TRENTO. Grazie a un finanziamento che dovrebbe arrivare grazie ad emendamento inserito nel Dl 50 dalla deputata Vanessa Cattoi e che dovrebbe portare nelle casse trentine 5 milioni di euro, la Provincia conta di poter realizzare un hospice pediatrico a fianco della Protonterapia, su terreno pubblico.

«Abbiamo già avuto diverse interlocuzioni con Roma - conferma l'assessora Stefania Segnana soddisfatta del risultato ottenuto - e abbiamo già presentato uno studio preliminare. Quando ci sarà il via libera al Dl 50 ci sarà la possibilità di effettuare questo intervento in conto capitale». Il progetto prevede sei posti letto per l'accoglienza di minori.

«Le stanze sono previste sia con posti letto di degenza, che con posti di sollievo per la famiglia. Il centro sarà poi anche un punto di riferimento per le famiglie che devono imparare a gestire i bambini al momento delle dimissioni, ma anche un luogo di accompagnamento in momenti così delicati. Secondo le nostre previsioni nel 2023 dovrebbe essere approvato il progetto, nel 2024 indetta la gara e nel 2026 il centro dovrebbe aprire.

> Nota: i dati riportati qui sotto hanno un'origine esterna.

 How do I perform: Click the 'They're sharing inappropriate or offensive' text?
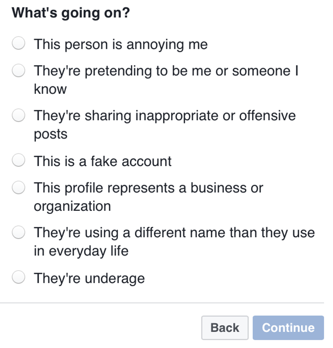[x=164, y=116]
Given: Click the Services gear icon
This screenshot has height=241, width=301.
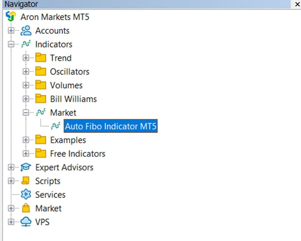Looking at the screenshot, I should pos(26,194).
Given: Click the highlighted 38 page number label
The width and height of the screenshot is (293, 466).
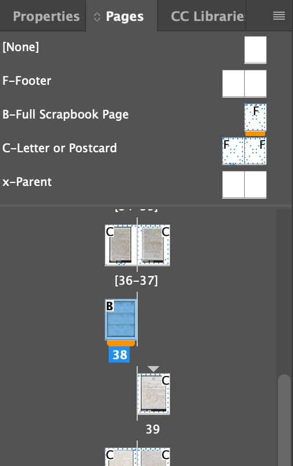Looking at the screenshot, I should coord(119,354).
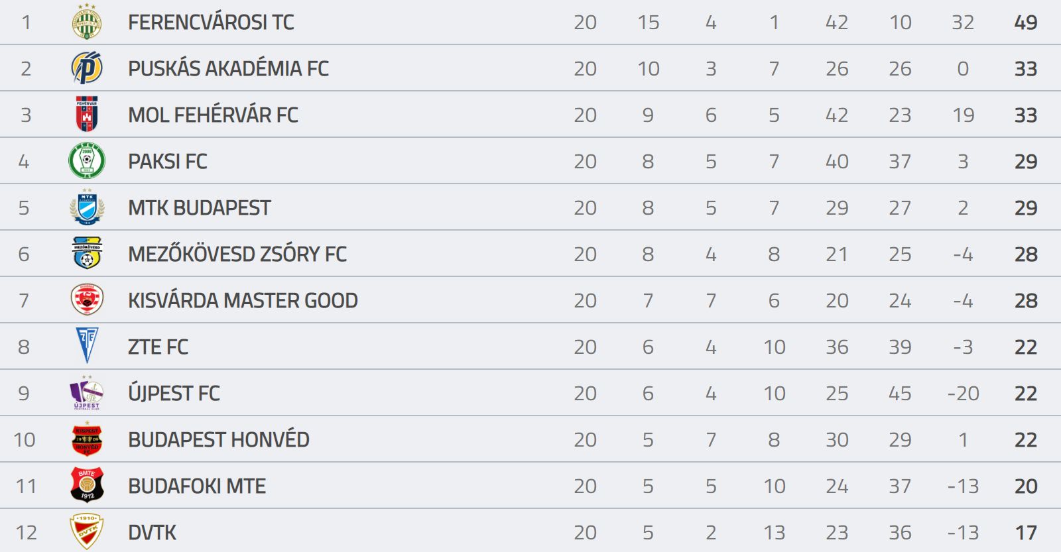Open the KISVÁRDA MASTER GOOD team link
The image size is (1061, 552).
pyautogui.click(x=243, y=300)
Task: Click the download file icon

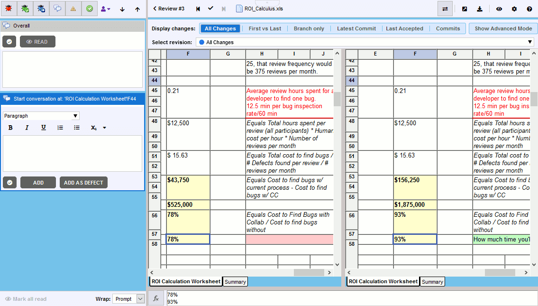Action: [x=480, y=9]
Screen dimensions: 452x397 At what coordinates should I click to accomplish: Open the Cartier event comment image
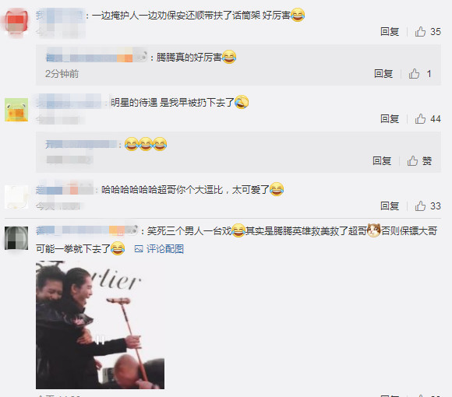[x=100, y=325]
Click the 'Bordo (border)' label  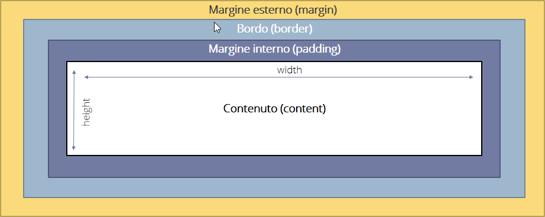pyautogui.click(x=275, y=29)
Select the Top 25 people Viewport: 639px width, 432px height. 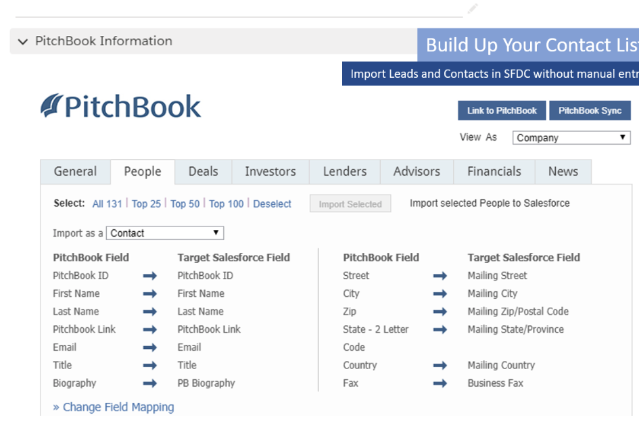tap(146, 203)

Oltre alle stanze sono previsti spazi per i colloqui, una piscina per la riabilitazione e il sollievo, un'area di pet-therapy, un orto dove svolgere attività», spiega l'assessora. Trattandosi di una struttura vicino al centro di protonterapia, ovviamente sarà anche a disposizione dei bambini che devono essere ricoverati dopo i trattamenti e quelli che necessitano delle cure palliative.

Grazie all'integrazione ospedale/territorio, all'interazione con la rete cure palliative degli adulti e il coinvolgimento sia dei pediatri di libera scelta che dei medici di medicina generale in Trentino il 70% dei minori che potenzialmente potrebbero aver bisogno delle cure palliative sono seguiti da questi specialisti, contro meno del 10% del resto d'Italia. E quando si parla di cure palliative non si parla solo di bambini con tumori.

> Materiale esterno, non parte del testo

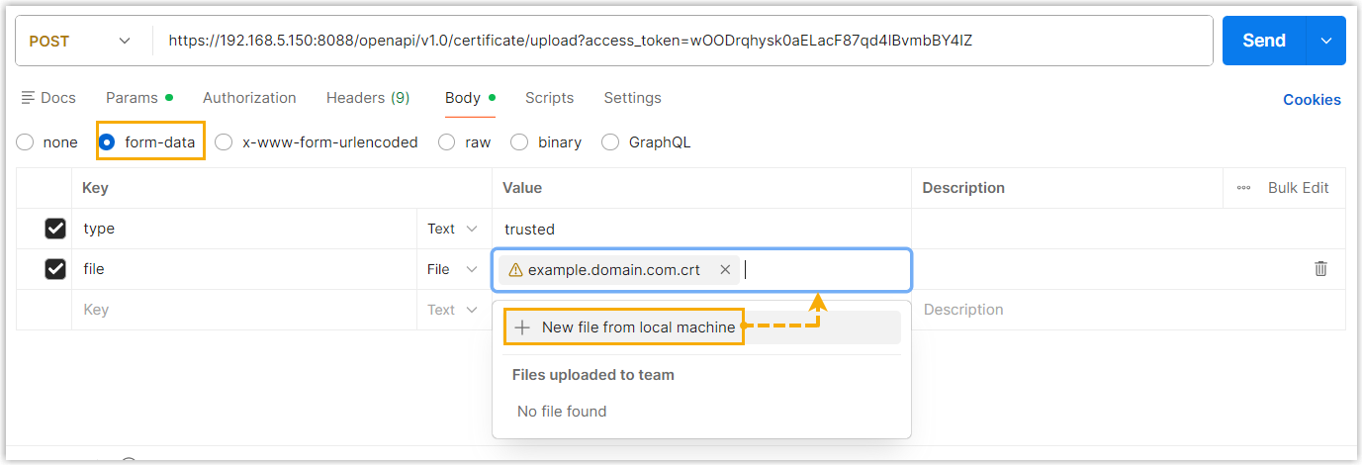This screenshot has width=1363, height=466.
Task: Delete the file row with trash icon
Action: click(1320, 269)
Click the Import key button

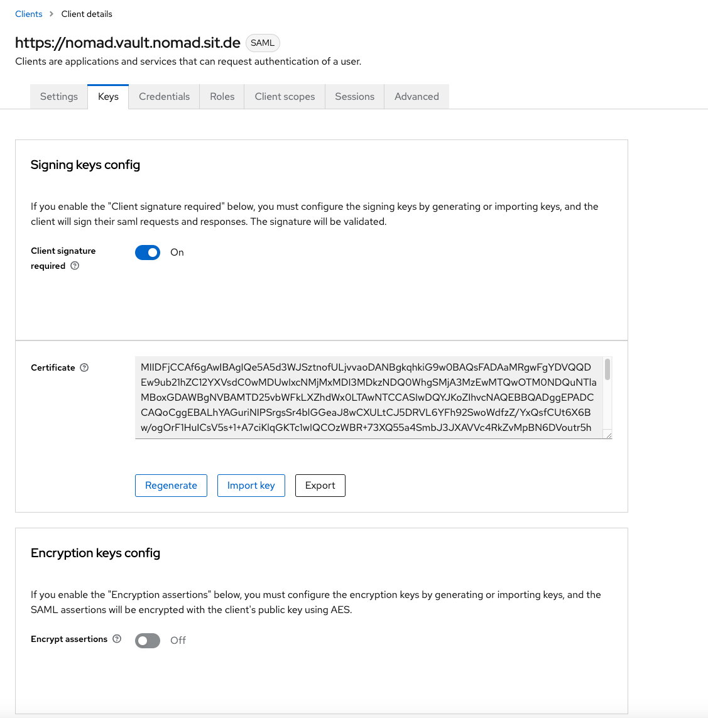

Le patologie che più spesso colpiscono i minori sono le insufficienze d'organo irreversibili, la fibrosi cistica, le malattie degenerative metaboliche e neurologiche, le patologie cromosomiche e geniche; la paralisi cerebrale severa, la disabilità per sequele di danni cerebrali e/o midollari. Le malattie oncologiche rappresentano solo il 15% dei bambini eleggibili alle cure palliative pediatriche sebbene siano quelli che vi accedono con maggior facilità.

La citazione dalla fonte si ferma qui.